なお、前回2018年の日中首脳会談は以下の通り。

主な議題は?

日中関係は全体として改善ムードですので、尖閣諸島を巡るやりとりは冒頭で形式的に互いの立場を述べ合うでしょうが主たるテーマにならないと予想。

特に中国は米国との貿易摩擦を抱えているので、日本との共同声明の中に反保護主義の文言を盛り込みたいと考えているはずですが、どこまで言及されるかが注目点と言えるでしょう。

G20の首脳宣言に反保護主義文言が盛り込まれない公算が強くなっていますので(事実、2018年のブエノスアイレスでのG20では抑制された表現にとどまり、APECでは首脳宣言まとまらず)、中国のメンツを立てる為に二国間の共同声明では日本側が譲歩する可能性もあると思います。

他の議題としては、米イラン関係や北朝鮮の動向もあります。先日、習主席は北朝鮮を訪問していますが、米イラン間の緊張に国際的な注目が集まり、習氏訪朝は大した話題になりませんでした。二国は中東安定の最大の受益者とも言えるので、中東情勢についても共同声明で言及されるかもしれません。

また、同行者が誰かというのは気になる点。

先日の北朝鮮訪問と同様に丁薛祥氏 (中央政治局委員、中央書記処書記,中央弁公庁主任兼国家主席弁公室主任,中央直属機関工作委員会書記) と 楊潔篪氏(中央政治局委員,国務委員、国務院党組委員,中央外事工作領導グループ弁公室主任,中央海洋権益保護工作領導グループ弁公室主任) 、 王毅氏(国務委員兼外交部長)となるのではないかと予想しました。

習近平国家主席は天皇陛下と会うのか?

以前の記事ではG20に合わせて来日した習近平主席が5月に即位した天皇陛下と会見するのではないかとの観測を載せていました。

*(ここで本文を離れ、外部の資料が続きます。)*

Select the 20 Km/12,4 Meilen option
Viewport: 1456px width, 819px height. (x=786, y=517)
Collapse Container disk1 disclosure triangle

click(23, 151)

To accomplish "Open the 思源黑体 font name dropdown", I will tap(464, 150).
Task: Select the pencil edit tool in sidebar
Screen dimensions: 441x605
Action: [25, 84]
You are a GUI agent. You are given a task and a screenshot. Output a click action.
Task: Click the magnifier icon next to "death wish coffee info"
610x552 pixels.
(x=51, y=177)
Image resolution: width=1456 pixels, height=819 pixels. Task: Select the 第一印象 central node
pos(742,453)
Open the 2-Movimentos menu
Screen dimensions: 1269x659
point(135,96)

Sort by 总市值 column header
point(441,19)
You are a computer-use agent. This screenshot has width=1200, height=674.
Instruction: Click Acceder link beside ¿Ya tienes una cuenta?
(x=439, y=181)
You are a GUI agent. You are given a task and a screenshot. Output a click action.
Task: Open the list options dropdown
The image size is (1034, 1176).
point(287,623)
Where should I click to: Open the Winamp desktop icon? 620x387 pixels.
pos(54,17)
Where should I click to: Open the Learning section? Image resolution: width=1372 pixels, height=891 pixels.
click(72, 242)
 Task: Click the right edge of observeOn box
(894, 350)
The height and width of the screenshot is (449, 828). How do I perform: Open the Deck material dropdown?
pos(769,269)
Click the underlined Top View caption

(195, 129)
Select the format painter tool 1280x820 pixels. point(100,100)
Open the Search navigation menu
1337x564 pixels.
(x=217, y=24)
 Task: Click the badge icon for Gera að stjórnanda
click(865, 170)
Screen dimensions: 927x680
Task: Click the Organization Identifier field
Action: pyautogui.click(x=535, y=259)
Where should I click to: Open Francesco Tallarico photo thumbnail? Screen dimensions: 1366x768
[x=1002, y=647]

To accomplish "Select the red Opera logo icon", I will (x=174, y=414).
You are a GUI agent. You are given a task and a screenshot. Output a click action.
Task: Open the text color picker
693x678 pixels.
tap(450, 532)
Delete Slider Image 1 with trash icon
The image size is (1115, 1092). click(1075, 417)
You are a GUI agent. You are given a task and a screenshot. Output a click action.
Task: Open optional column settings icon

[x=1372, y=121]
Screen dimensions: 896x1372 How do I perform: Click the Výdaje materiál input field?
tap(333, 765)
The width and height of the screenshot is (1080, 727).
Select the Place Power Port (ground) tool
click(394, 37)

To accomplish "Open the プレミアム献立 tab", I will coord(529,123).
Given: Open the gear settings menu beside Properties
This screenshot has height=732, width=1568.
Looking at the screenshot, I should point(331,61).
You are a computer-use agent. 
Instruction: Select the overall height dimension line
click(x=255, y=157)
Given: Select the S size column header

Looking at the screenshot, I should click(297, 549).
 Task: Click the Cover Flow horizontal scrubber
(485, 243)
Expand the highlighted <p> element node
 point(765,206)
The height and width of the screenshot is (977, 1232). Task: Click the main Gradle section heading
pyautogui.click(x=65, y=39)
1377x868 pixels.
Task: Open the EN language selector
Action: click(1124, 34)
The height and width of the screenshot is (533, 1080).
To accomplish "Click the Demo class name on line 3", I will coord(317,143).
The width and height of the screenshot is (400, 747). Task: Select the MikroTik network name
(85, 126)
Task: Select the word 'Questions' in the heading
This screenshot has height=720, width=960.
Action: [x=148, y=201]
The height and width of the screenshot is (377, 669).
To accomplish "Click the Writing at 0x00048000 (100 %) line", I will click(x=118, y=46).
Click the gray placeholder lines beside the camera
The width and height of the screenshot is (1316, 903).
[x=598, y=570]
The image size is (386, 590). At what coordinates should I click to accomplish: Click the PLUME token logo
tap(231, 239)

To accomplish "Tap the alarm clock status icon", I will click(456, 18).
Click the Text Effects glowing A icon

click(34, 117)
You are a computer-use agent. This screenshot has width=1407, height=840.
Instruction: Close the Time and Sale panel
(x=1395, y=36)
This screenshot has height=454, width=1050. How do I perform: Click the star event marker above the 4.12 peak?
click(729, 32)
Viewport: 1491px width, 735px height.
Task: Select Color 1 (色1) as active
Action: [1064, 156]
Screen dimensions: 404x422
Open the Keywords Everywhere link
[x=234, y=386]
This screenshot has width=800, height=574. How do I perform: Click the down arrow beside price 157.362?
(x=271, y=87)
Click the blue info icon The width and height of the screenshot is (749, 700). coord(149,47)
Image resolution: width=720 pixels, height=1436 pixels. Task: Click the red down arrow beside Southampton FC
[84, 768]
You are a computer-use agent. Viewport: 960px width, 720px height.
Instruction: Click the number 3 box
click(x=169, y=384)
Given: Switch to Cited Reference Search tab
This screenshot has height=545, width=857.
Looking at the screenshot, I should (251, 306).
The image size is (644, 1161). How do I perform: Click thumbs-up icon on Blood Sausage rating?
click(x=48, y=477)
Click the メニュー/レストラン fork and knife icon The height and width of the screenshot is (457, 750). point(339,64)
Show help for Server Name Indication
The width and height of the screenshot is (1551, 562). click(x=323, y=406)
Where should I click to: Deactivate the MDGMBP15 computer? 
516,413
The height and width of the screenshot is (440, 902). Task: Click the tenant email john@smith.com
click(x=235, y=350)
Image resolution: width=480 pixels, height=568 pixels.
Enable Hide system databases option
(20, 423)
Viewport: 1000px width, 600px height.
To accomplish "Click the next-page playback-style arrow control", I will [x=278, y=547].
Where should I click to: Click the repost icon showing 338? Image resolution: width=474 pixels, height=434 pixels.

どうやら今回の訪日において、天皇陛下との 会見 は予定されていないようです。

大阪から東京までの移動が必要あることと、無理矢理天皇陛下との会見を押し込むと前回の習氏来日の様に保守派からのバックラッシュが予想された為かもしれません。 (下記は天皇特例会見)https://ja.wikipedia.org/wiki/%E5%A4%A9%E7%9A%87%E7%89%B9%E4%BE%8B%E4%BC%9A%E8%A6%8B

日経新聞は、習主席の国賓招待が2020年春に予定されていると報じています。サミット前後のドタバタの中ではなく、落ち着いて会見出来る環境を用意した方が得策だと日中政府は判断したようです。 https://www.nikkei.com/article/DGXMZO46429920R20C19A6MM8000/

2020年春の国賓来日の際には、前回の記事でも言及していましたが「天皇陛下訪中」という日中関係改善の大きなマイルストーンが提起されることになりそうです。

まとめ

習主席にとっては、米中貿易摩擦や米イラン紛争危機だけでなく、香港でおこった反送中デモの動向も気になるところで、まさに内憂外患。G20開催に合わせて6月26日にもデモが香港で予定されていますし、ポンペオ国務長官は米中首脳会談で香港の人権問題を提起するとメディアに語っています。国内の人権問題への指摘は中国政府が過剰反応しがちなので、トランプ大統領はそこまで踏み込まないかもしれません。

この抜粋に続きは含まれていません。